We, therefore, submit that the judgment of the lower court in both these cases should be affirmed.

Argued orally by Sam C. Cook, for appellants, and Gerald FitzGerald, for appellee.



These cases were consolidated and tried together by agreement of the parties. The appellants and appellee were creditors of A.V. Wills Sons. The latter had a dredging outfit in Coahoma county in this state. A.V. Wills Sons were adjudged bankrupts under the federal bankruptcy statute (U.S. Comp. St., sections 9585-9656). The appellants claimed liens by attachment and levy on the dredging machinery, while the appellee claimd title to the dredging machinery under a conditional sale contract between it and A.V. Wills Sons. The question was as to the priority of right as between appellants and appellee. A trial was had on agreed facts between the parties; the court sitting as judge and jury. The stipulated facts were embodied in writing and made a part of the record. The court rendered judgments for appellee, from which the appellants prosecuted appeals.

The following is deemed to be a sufficient statement of the case out of which the questions for decision arise. Appellants sued out foreign attachments against A.V. Wills Sons in the circuit court of Coahoma county to enforce payment of their indebtedness against the latter. Writs of attachment were issued and levied upon the dredging machinery involved. These attachment suits were prosecuted to final judgment which provided for a sale of the property attached. In the meantime A.V. Wills Sons were adjudicated bankrupts under the federal bankruptcy statute, and T.J. Canavan was appointed trustee in bankruptcy, and was substituted in the attachment suits in the place of A.V. Wills Sons, in order to protect the interest of the bankrupt estate. Writs of execution were issued on the judgments in attachment, directed to the sheriff of Coahoma county, commanding him to sell the property — the dredging machinery — to satisfy the judgments. Thereupon the appellee interposed a claimant's affidavit, setting up that it was the owner of the dredging machinery by virtue of a conditional sale contract entered into between appellee and A.V. Wills Sons for the sale and purchase of the machinery. The claimant's issue was thereupon tendered and joined between the parties.

The dredging machinery was sold by appellee to A.V. Wills Sons, in the state of Wisconsin, to be shipped to Coahoma county in this state. The contract of sale was in writing and was made a part of the agreed facts. The dredging machinery was delivered to the carrier in the state of Wisconsin for delivery to A.V. Wills Sons, at Clarksdale, in this state. A part of the purchase price was paid by A.V. Wills Sons, and the balance was evidenced by notes executed by them, which notes were payable in the state of Missouri. The pertinent part of the contract provided, in substance, that the title to the property sold was retained in appellee, the seller, until the purchase-money notes were paid, which notes were to be secured by a chattel mortgage on the dredging machinery; that the purchase-money notes should be regarded as evidences of indebtedness, and not as payments, "whether postponed to maturity of the original obligation or not;" that the property sold should retain its character as personal property; that the contract of sale should be treated as a Wisconsin contract, and the rights of the parties governed by the laws of Wisconsin existing at the time of making the contract. The contract was neither recorded in Wisconsin nor in Mississippi where the dredging machinery was located when appellants sued out and had their attachments levied thereon. At the time appellants acquired their attachment liens they had no notice of the existence of the conditional sale contract. Neither it nor the chattel mortgage executed in pursuance of the conditional sale contract had been recorded in this state, nor did appellants have any notice of the mortgage. The appellants contended that they were bona-fide lienors against the machinery without notice of the rights of the appellee, while the appellee contended that it was the owner of the property by virtue of its conditional sale contract.

YOUR OBJECTIVE: In the excerpt on the dredging machinery dispute, who was appointed trustee in bankruptcy for A.V. Wills Sons?

GIVEN INFORMATION:
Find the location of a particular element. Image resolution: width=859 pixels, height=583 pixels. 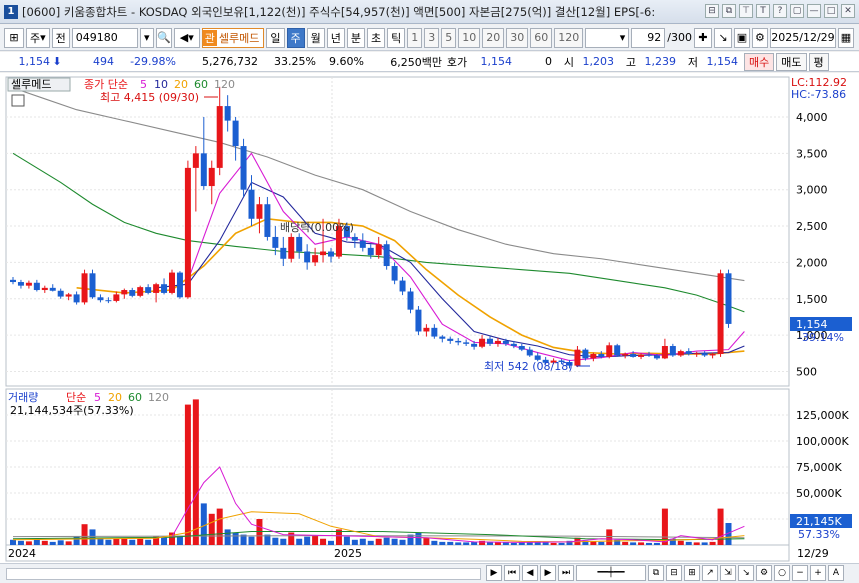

WRITTEN RESPONSE: T.J. Canavan